Given problem: In the passage about printing errors, whom does the writer thank for getting the work through the Press?

** START OF Source document **

Other errors, probably, of a similar character, may have crept in, which, of course, cannot affect the scholar and the object to be represented to the mind according to the context. I have, also, to point out the loss and intermingling of Hebrew letters in the only case or fount in use in Victoria, such as the mem for teth, and he for cheth, and so forth; but, to avert this most serious difficulty, I have associated the Cimmerian sounds of the Hebrew letters, so that any error—such, for instance, as the mem being put for he in the term zeher, at page 202—can be easily detected, and explained in others as they may occur. This anomaly will, however, be shortly remedied.

"To all apparent beauties blind,

"Each blemish strikes an envious mind."

I feel much pleasure, at the end of this first journey, in sincerely thanking Mr. Gibbs, (of the firm of Clarson, Shallard, & Co.,) for his unflagging zeal, and attention and mastery of classic readings, in getting through the Press a work of so many lingual and symbolical difficulties with such a comparative paucity of errors, independently of other serious and material drawbacks to its issue on the page of life.

LECTURE I.

"Nature, enchanting Nature, in whose form

"And lineaments divine I trace a hand

"That errs not, and find raptures still renew'd,

"Is free to all men—universal prize!

** END OF Source document **
** START OF Recorded data **

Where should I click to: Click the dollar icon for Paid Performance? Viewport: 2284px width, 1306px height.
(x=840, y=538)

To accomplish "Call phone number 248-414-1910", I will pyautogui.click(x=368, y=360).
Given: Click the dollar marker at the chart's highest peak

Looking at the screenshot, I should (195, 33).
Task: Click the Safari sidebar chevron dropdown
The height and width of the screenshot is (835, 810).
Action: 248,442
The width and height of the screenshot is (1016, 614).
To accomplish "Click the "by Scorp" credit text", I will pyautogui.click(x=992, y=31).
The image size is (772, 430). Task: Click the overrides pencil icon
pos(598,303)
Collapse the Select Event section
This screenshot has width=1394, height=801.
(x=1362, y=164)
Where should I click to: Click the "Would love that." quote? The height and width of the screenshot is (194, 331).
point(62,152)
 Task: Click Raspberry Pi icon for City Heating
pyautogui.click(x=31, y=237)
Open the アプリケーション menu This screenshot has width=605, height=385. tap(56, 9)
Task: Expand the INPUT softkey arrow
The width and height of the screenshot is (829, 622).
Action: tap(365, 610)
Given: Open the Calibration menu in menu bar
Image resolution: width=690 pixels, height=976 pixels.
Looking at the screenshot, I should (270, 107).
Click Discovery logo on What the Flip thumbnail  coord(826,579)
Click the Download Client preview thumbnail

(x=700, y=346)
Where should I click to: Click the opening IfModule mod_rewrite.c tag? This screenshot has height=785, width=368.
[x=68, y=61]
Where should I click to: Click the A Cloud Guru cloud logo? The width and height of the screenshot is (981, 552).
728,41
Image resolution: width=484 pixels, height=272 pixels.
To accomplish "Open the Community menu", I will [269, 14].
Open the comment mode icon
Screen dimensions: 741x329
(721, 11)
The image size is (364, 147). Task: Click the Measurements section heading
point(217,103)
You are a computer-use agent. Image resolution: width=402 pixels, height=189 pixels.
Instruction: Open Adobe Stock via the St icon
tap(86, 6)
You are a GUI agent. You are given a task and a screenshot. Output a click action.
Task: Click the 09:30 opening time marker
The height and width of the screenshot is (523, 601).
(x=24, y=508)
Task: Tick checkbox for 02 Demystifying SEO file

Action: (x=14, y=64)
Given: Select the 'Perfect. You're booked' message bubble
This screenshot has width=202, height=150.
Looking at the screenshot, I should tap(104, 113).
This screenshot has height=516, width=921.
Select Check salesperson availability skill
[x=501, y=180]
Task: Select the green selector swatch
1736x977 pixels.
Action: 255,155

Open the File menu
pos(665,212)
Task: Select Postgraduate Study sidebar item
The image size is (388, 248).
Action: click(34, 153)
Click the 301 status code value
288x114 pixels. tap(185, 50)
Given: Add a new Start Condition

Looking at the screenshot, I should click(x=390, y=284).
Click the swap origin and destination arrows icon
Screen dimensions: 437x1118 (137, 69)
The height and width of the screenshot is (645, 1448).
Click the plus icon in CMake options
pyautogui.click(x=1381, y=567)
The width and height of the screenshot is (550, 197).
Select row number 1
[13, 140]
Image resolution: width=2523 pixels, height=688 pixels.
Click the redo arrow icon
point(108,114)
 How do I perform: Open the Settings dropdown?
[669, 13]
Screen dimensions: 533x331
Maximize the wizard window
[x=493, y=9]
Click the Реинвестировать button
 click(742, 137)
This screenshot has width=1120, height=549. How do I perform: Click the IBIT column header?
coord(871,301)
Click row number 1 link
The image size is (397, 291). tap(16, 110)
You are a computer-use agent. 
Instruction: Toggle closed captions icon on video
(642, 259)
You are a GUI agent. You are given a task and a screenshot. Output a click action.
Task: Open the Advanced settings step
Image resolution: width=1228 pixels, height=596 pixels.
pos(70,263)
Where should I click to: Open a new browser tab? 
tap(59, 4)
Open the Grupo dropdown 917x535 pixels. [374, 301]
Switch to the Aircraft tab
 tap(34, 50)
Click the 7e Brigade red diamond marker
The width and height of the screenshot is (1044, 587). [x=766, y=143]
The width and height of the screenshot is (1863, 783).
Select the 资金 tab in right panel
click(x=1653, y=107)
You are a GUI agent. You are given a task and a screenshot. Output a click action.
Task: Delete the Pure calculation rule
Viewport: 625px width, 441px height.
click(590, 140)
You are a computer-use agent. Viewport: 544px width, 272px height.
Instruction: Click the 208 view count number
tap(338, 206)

** END OF Recorded data **

Output for this task: Mr. Gibbs, of the firm of Clarson, Shallard, & Co.